--- ENTRIES SHOWN Enclosed Below ---

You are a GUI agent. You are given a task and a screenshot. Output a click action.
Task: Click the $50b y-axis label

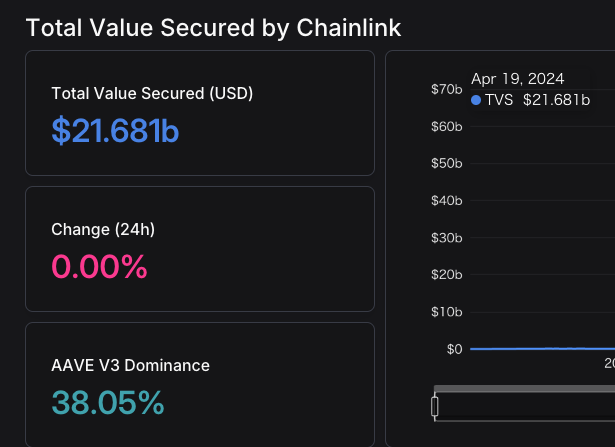pyautogui.click(x=447, y=164)
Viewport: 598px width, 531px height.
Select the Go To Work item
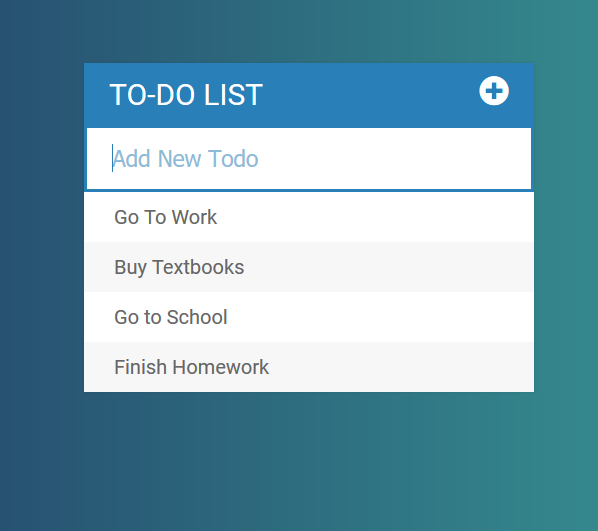309,217
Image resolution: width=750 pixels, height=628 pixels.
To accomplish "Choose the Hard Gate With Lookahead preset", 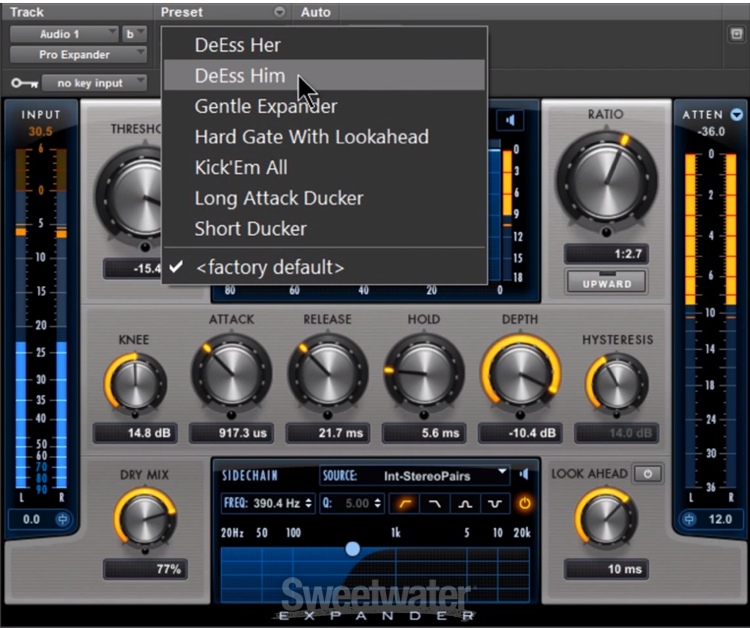I will (311, 137).
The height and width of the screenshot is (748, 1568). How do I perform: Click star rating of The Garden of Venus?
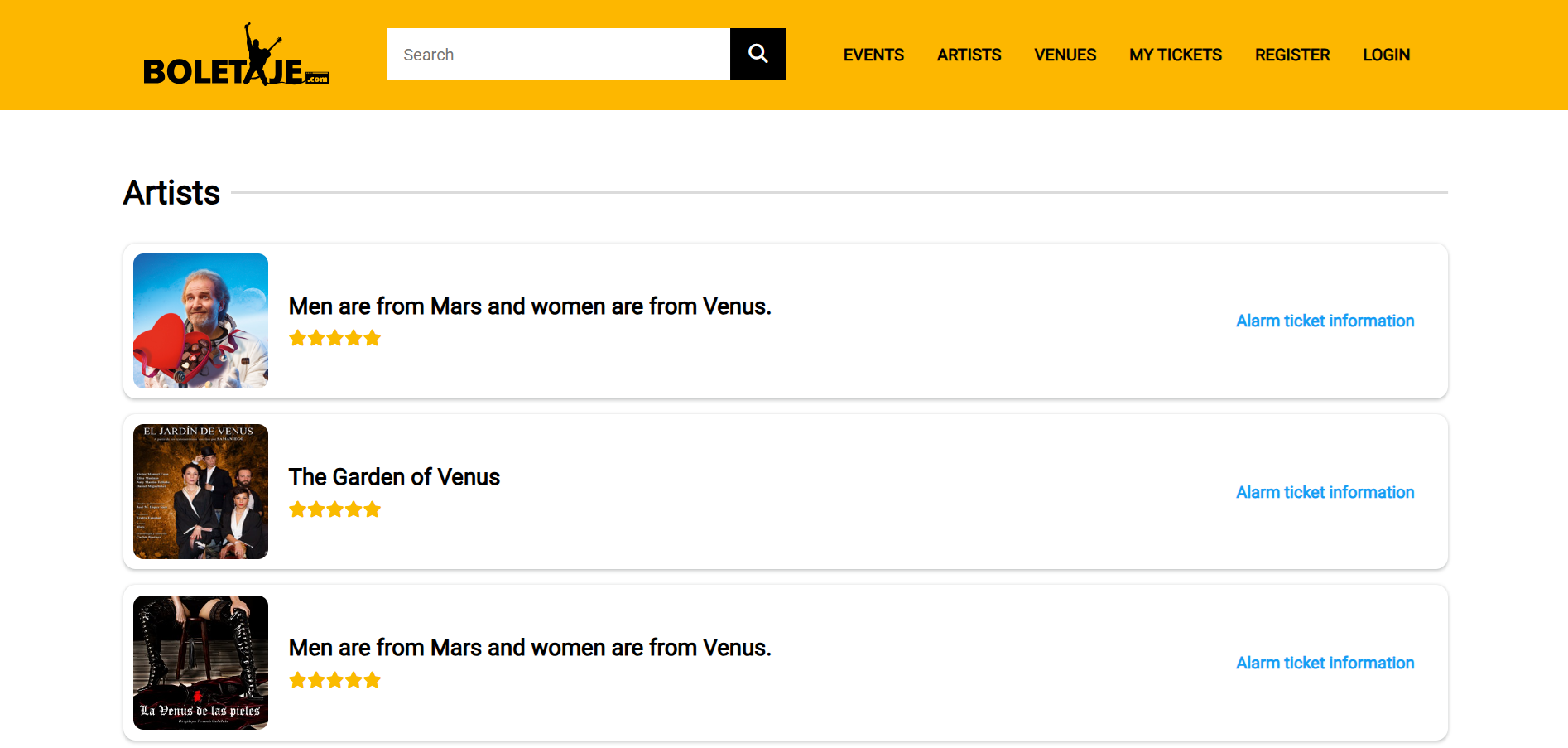coord(334,509)
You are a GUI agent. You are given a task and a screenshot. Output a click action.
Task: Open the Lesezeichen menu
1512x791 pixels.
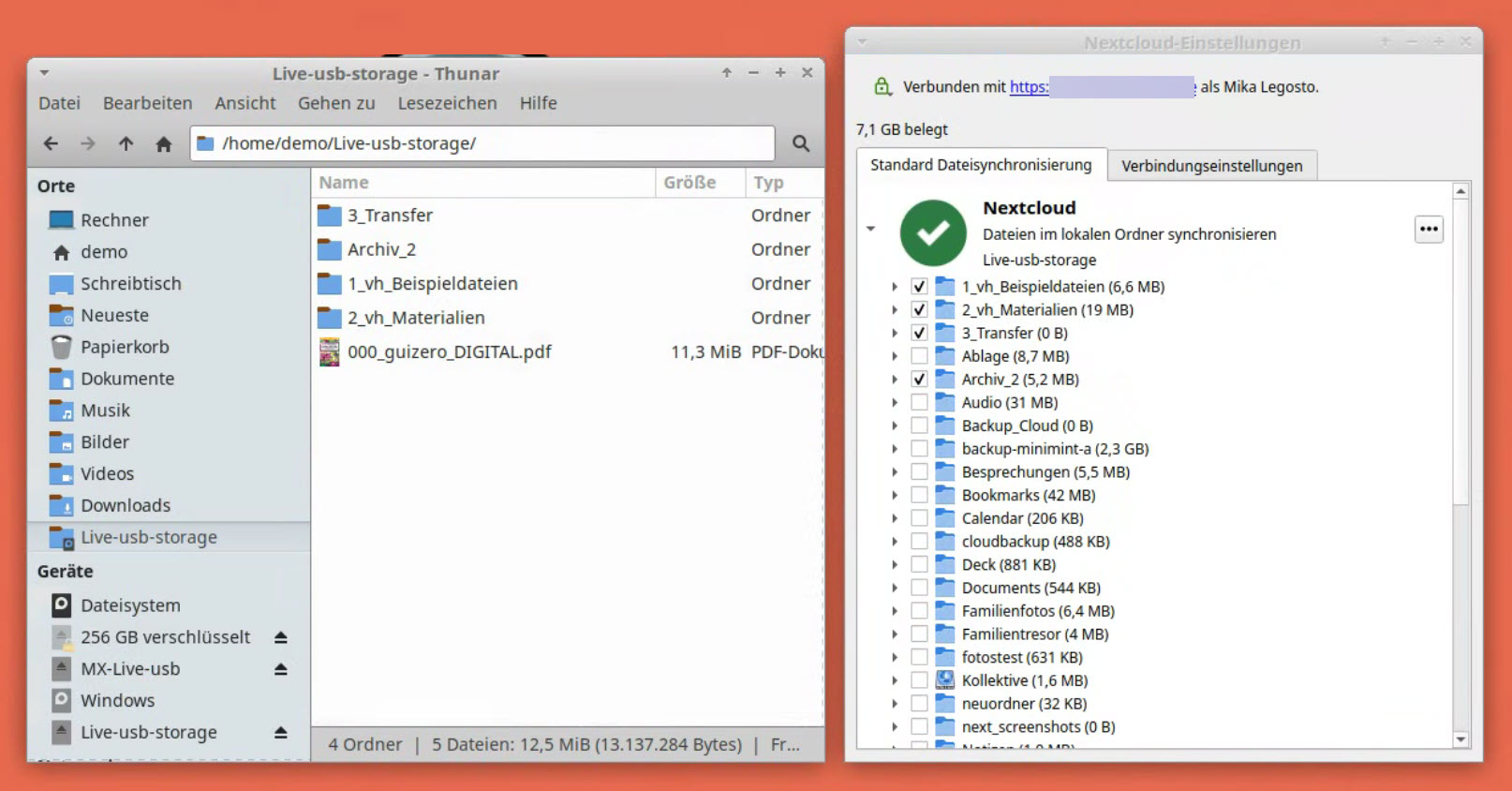point(447,103)
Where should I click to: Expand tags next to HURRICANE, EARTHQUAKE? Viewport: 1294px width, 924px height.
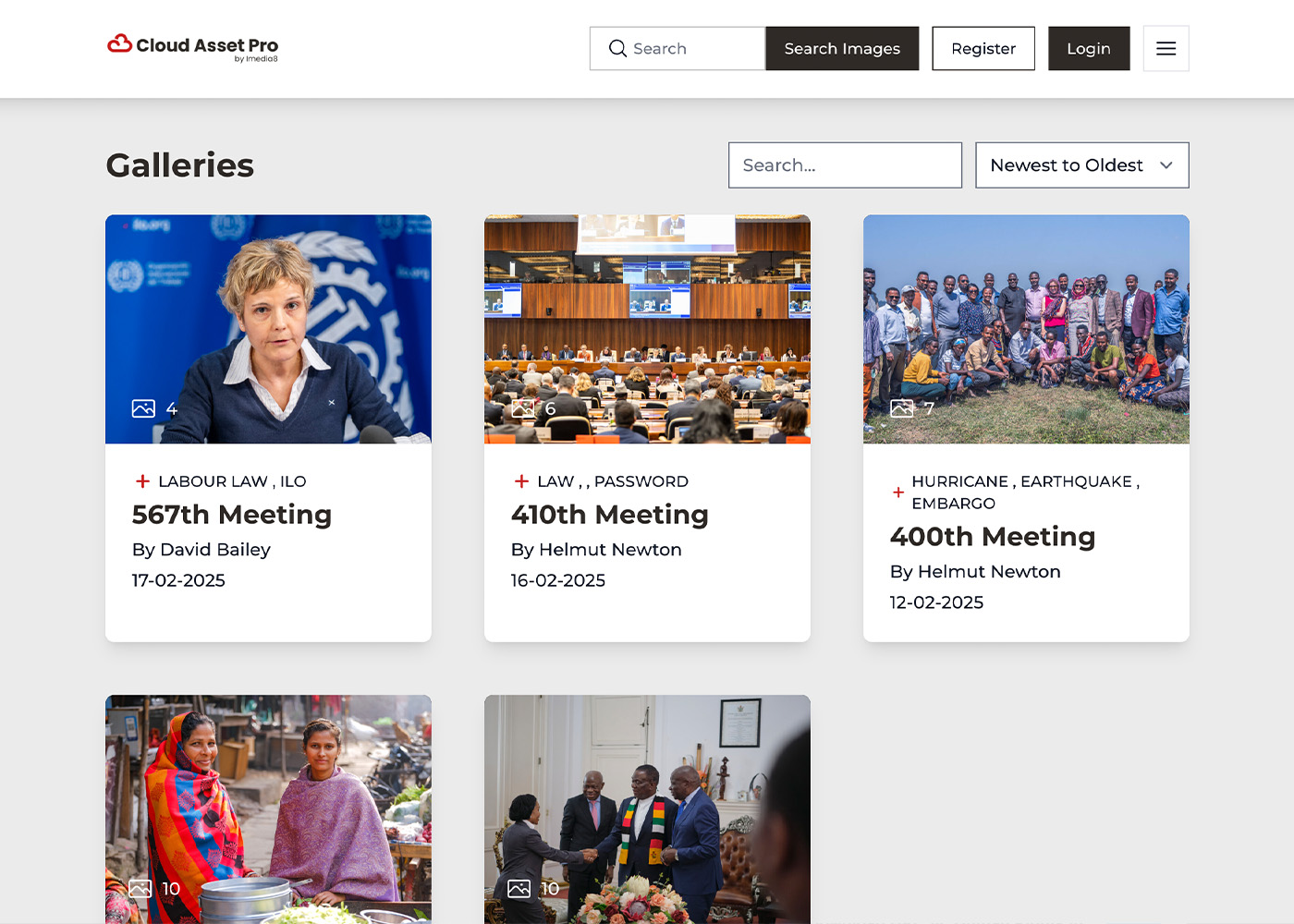pos(898,492)
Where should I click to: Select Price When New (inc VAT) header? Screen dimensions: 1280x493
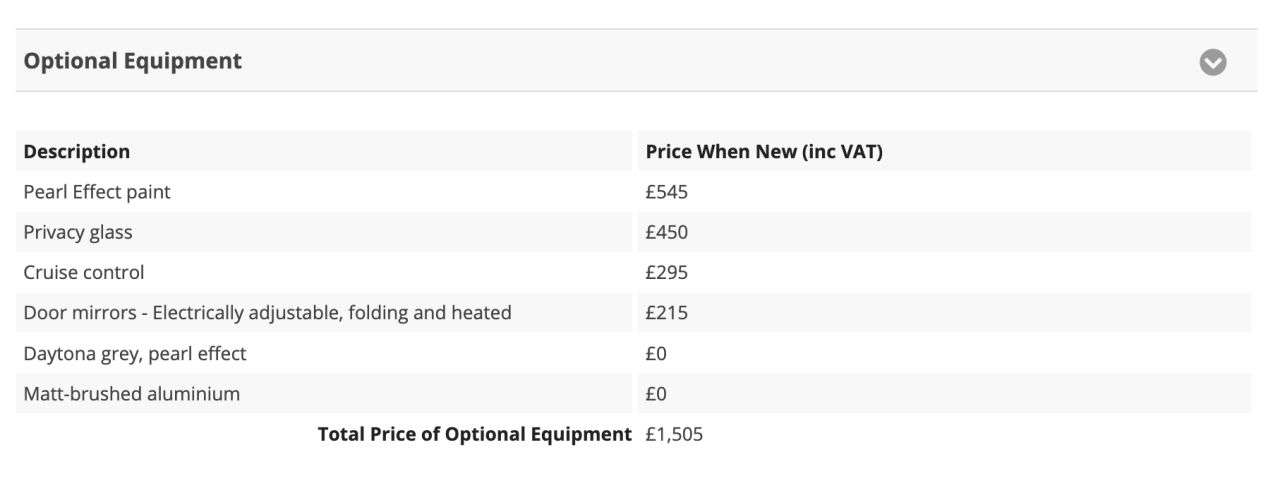click(x=764, y=152)
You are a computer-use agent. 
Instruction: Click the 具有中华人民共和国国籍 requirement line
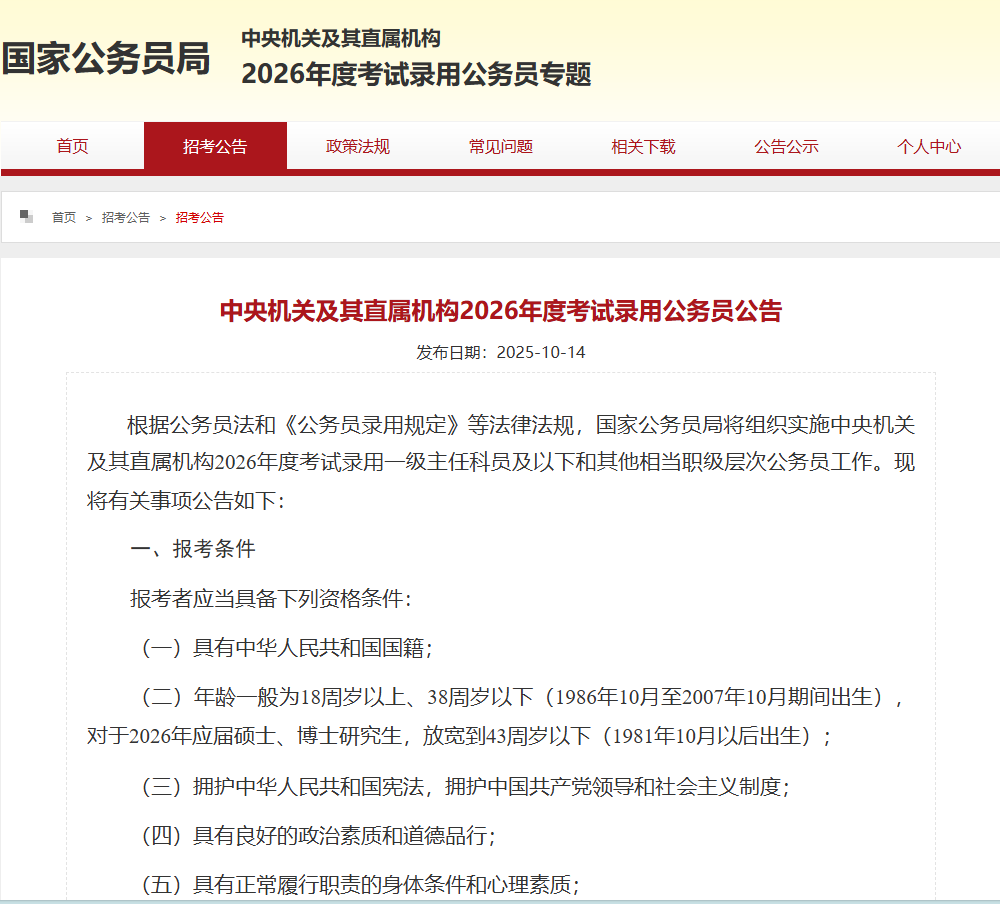coord(285,648)
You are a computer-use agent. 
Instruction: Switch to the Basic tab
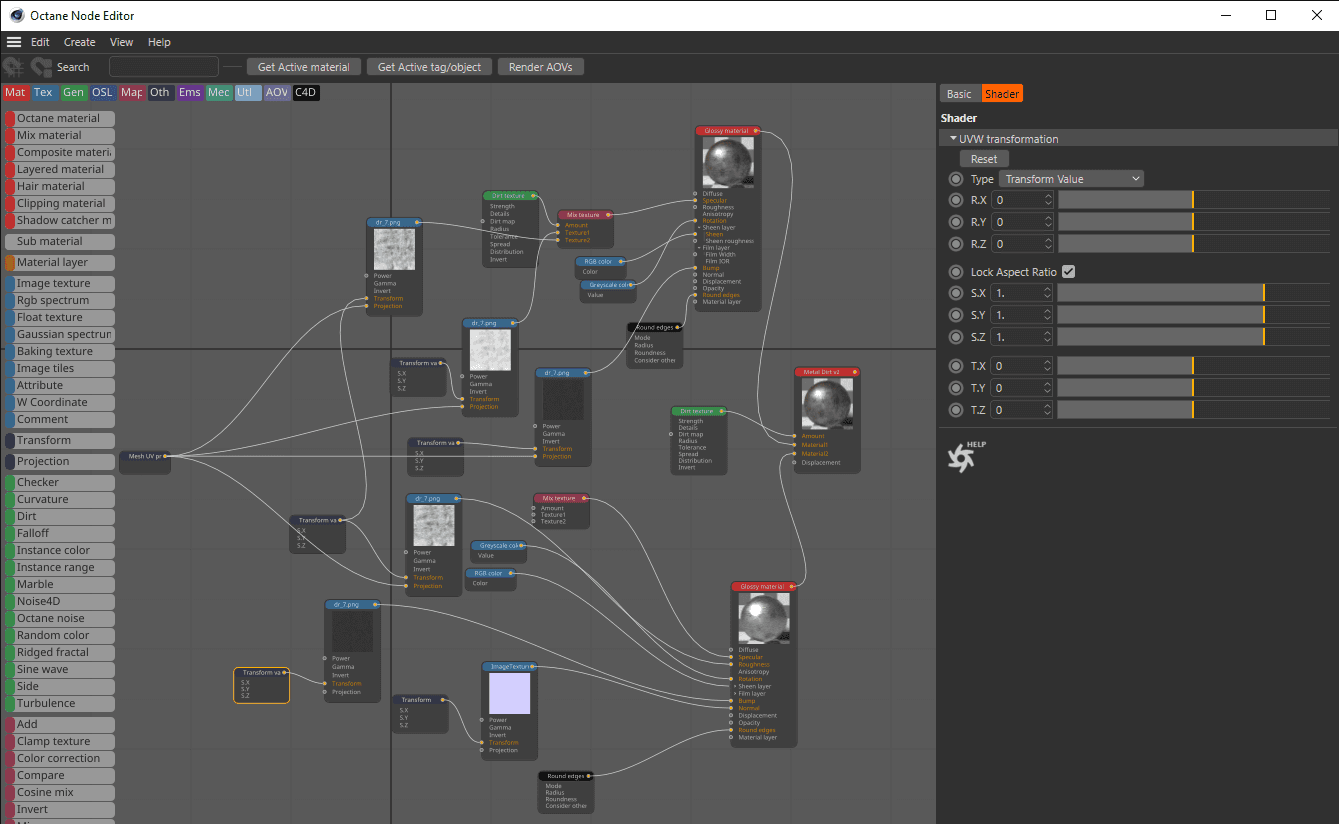pos(959,94)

--- End of Enclosed ENTRIES SHOWN ---

EXERCISE AIM
Copy exactly the lines from the line containing "Where should I click to: Expand" through the last line of the records, both included, and omit every picture.

ANSWER TO THE EXERCISE
Where should I click to: Expand tags next to HURRICANE, EARTHQUAKE? Viewport: 1294px width, 924px height.
pos(898,492)
Where should I click to: Select Price When New (inc VAT) header? Screen dimensions: 1280x493
click(x=764, y=152)
You are a computer-use agent. 
Instruction: Click the 具有中华人民共和国国籍 requirement line
coord(285,648)
You are a computer-use agent. 
Instruction: Switch to the Basic tab
pos(959,94)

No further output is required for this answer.